Solution: To prevent premature wear, you need to follow the rule: load the melangeur with a mass to the level of the axles, so the sleeves are immersed in the mass — that serves as a lubricant and doesn’t allow dry working. If the sleeves remain dry during operation, then their wear occurs many times faster. Also solid particles of loaded ingredients, such as sugar, often get inside, caramelizes, hardens, makes it difficult to rotate the millstones and, as a result, leads to breakage. We recommend changing the sleeves once a year if your melangeur works full-time.
Usually unground particles remain in some masses even after prolonged grinding of 1–2 days (for example, sesame seeds). These unground particles can be seen floating on the surface of the mass. The causes may relate to an incorrectly selected millstones rotation speed. If the rotation is too fast, the particles do not have enough time to be dragged under the stones and remain unground.

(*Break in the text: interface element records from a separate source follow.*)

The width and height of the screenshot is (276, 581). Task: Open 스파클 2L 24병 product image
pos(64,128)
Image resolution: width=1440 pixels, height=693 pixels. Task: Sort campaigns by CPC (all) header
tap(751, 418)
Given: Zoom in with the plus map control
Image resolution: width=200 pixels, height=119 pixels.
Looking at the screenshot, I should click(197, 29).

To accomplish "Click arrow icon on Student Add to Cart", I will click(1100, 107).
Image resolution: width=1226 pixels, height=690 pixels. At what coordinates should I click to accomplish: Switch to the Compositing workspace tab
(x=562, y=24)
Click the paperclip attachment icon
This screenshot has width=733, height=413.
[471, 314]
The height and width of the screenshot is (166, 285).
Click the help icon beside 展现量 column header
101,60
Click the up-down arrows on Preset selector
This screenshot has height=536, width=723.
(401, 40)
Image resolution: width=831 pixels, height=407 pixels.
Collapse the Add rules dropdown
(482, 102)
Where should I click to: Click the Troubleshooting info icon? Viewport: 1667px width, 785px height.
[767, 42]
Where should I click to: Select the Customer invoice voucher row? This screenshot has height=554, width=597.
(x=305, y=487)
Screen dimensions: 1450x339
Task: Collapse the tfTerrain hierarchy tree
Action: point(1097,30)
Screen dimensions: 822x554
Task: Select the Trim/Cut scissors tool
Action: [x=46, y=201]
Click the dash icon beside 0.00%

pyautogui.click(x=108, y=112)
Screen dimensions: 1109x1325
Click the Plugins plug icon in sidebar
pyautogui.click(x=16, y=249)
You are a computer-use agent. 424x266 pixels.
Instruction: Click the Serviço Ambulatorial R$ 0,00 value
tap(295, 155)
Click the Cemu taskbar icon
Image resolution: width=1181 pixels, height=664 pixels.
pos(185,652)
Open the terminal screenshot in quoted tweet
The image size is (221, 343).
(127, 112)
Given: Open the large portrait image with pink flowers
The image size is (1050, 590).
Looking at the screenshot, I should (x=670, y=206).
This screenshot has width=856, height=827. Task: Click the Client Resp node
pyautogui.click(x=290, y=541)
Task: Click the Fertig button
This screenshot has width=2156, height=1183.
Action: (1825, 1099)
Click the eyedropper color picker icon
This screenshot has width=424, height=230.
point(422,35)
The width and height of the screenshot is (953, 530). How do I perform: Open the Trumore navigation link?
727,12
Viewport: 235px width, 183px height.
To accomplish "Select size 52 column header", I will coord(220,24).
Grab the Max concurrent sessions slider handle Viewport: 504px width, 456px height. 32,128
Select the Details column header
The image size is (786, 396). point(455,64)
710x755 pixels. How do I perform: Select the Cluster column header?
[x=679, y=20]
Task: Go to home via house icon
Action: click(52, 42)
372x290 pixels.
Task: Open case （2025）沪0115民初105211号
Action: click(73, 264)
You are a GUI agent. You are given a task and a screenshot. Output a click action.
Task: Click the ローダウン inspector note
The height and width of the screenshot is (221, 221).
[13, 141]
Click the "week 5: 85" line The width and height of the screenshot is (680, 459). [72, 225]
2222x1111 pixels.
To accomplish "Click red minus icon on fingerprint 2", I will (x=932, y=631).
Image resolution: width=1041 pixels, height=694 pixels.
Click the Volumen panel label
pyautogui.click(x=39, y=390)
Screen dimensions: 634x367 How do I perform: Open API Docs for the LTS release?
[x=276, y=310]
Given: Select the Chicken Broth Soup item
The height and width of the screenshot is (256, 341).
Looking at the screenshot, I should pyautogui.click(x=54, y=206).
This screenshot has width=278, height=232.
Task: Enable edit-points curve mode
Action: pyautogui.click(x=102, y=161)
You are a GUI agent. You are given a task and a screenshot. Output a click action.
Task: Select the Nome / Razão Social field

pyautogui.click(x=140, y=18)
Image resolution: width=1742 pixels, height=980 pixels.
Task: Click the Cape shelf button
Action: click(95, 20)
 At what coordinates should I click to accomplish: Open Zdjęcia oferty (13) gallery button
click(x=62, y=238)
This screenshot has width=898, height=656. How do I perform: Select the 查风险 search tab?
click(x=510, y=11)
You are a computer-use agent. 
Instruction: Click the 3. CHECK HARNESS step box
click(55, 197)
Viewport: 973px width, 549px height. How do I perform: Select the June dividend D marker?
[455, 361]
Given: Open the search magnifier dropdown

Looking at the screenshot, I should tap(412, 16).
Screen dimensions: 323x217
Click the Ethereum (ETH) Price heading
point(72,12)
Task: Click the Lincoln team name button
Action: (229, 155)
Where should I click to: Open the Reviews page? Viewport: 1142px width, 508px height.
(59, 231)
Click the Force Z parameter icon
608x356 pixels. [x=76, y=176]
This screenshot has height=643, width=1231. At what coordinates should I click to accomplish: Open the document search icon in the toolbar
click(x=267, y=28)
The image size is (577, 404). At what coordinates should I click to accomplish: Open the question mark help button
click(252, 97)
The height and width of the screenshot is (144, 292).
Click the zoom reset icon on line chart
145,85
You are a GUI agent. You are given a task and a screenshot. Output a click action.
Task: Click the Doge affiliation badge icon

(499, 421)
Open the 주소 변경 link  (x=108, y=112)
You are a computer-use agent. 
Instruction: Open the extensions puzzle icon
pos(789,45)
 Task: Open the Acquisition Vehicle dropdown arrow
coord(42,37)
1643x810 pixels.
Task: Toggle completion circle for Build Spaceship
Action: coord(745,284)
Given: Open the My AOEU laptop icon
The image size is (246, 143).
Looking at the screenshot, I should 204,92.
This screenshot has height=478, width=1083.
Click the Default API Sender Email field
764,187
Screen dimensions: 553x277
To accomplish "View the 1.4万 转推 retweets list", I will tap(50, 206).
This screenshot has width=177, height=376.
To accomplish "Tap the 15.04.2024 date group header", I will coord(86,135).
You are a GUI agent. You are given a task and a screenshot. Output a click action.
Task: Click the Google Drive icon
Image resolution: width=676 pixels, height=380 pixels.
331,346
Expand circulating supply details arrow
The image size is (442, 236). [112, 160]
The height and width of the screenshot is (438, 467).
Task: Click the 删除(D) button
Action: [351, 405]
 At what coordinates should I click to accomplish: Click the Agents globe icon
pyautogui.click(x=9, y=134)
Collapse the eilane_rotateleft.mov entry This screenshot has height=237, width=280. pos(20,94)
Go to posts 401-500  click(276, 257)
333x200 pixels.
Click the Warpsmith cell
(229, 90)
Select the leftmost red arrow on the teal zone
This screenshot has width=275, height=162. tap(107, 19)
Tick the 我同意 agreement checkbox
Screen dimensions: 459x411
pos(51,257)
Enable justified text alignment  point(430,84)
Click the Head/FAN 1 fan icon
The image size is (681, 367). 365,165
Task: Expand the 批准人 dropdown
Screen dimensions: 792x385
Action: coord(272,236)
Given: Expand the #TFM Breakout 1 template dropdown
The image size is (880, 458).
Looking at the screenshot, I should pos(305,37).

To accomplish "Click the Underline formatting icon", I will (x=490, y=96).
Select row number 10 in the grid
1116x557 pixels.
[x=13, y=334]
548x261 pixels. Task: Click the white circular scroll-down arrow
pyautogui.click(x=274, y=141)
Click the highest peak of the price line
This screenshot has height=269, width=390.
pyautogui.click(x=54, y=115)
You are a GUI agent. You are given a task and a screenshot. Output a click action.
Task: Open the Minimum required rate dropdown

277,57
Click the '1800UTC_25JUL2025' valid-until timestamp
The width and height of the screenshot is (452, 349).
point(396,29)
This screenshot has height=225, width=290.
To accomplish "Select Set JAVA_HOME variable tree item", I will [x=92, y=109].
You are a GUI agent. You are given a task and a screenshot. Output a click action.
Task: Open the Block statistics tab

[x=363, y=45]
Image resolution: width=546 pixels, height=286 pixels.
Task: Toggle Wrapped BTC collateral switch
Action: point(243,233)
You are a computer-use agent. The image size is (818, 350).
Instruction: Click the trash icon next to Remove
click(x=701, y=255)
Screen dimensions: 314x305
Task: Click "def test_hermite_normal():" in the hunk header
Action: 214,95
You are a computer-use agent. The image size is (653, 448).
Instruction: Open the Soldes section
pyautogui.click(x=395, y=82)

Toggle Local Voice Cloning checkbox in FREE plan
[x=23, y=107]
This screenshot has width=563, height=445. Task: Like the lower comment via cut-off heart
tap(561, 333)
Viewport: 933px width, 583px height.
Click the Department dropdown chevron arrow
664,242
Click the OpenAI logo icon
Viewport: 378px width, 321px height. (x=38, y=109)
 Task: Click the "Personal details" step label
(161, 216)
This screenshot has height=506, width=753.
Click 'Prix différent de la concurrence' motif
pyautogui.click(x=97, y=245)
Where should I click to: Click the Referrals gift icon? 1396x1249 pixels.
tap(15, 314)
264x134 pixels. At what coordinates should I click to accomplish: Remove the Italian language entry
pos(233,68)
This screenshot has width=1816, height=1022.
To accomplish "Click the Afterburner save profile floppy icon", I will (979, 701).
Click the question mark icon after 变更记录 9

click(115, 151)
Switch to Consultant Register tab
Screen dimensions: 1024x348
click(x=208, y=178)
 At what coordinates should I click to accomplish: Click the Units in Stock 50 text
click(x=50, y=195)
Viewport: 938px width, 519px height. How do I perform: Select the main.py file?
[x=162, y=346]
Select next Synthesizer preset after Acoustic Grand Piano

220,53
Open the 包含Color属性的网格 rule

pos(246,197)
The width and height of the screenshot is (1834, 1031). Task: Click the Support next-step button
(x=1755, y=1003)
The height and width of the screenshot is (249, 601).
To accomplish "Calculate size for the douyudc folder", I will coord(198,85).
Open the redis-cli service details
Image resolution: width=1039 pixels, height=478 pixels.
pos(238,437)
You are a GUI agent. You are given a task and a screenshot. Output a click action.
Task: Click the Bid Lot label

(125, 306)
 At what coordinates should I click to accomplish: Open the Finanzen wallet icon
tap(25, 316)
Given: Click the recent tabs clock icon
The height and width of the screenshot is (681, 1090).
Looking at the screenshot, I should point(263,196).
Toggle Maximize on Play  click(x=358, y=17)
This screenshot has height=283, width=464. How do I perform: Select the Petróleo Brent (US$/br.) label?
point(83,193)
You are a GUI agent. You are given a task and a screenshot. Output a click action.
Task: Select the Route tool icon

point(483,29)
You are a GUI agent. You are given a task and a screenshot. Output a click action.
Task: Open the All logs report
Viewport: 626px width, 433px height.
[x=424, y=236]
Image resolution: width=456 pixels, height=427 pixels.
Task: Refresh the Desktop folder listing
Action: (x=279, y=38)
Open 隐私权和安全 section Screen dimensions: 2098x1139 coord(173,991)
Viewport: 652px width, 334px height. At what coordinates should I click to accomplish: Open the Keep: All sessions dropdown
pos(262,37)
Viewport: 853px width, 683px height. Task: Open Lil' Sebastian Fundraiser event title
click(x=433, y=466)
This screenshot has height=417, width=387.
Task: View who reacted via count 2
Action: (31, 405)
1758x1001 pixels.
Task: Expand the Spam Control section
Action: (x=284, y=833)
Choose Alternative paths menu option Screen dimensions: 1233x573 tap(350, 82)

Solution: You need to gradually reduce the speed of the millstones until the mass from the surface begins to drag down. Check this video.
The stones and the bottom may have various irregularities and may not fit perfectly. During the work these irregularities are erased and the contact becomes tighter. So the new melangeur may not be as effective as the used one. The bedding time depends on how many irregularities there were initially. Sometimes parts can fit perfectly right from the box.
Any new melangeur requires bedding of stone parts. During it more stone dust gets into the chocolate. So if you load a white chocolate recipe into a new melangeur that hasn’t yet been lapped, then most likely the mass will have a grayish tint. While making dark/milk chocolate or any other dark masses, the bedding process goes unnoticed. This does not affect the taste of the finished product.
Solution: If the melangeur produces a gray mass, then it must be stopped, disassembled and washed (axles with bushings). Then reassemble everything. Contact your KADZAMA manager for a melangeur’s self-service video instruction..
Melangeur is not just about grinding, there are 3 processes: pre-grinding, fine grinding and conching. We’ve been able to reduce the grinding time with our patented spiral grooved stones.
More about spiral groove here.
Milk particles stick together as a result of prolonged mass heating above 60°C.
Solution: Monitor the temperature of the mass during grinding and do not allow heating above 60ºC. The mass heats up due to the friction force of the stones, you can reduce the temperature by reducing the rotation speed of the millstones. Melangeurs of our classic line (35/65/85 kg) have a built-in smart thermal sensor — you set the maximum allowable temperature of the mass, and the melangeur monitors the speed of work itself to not overheat the contents.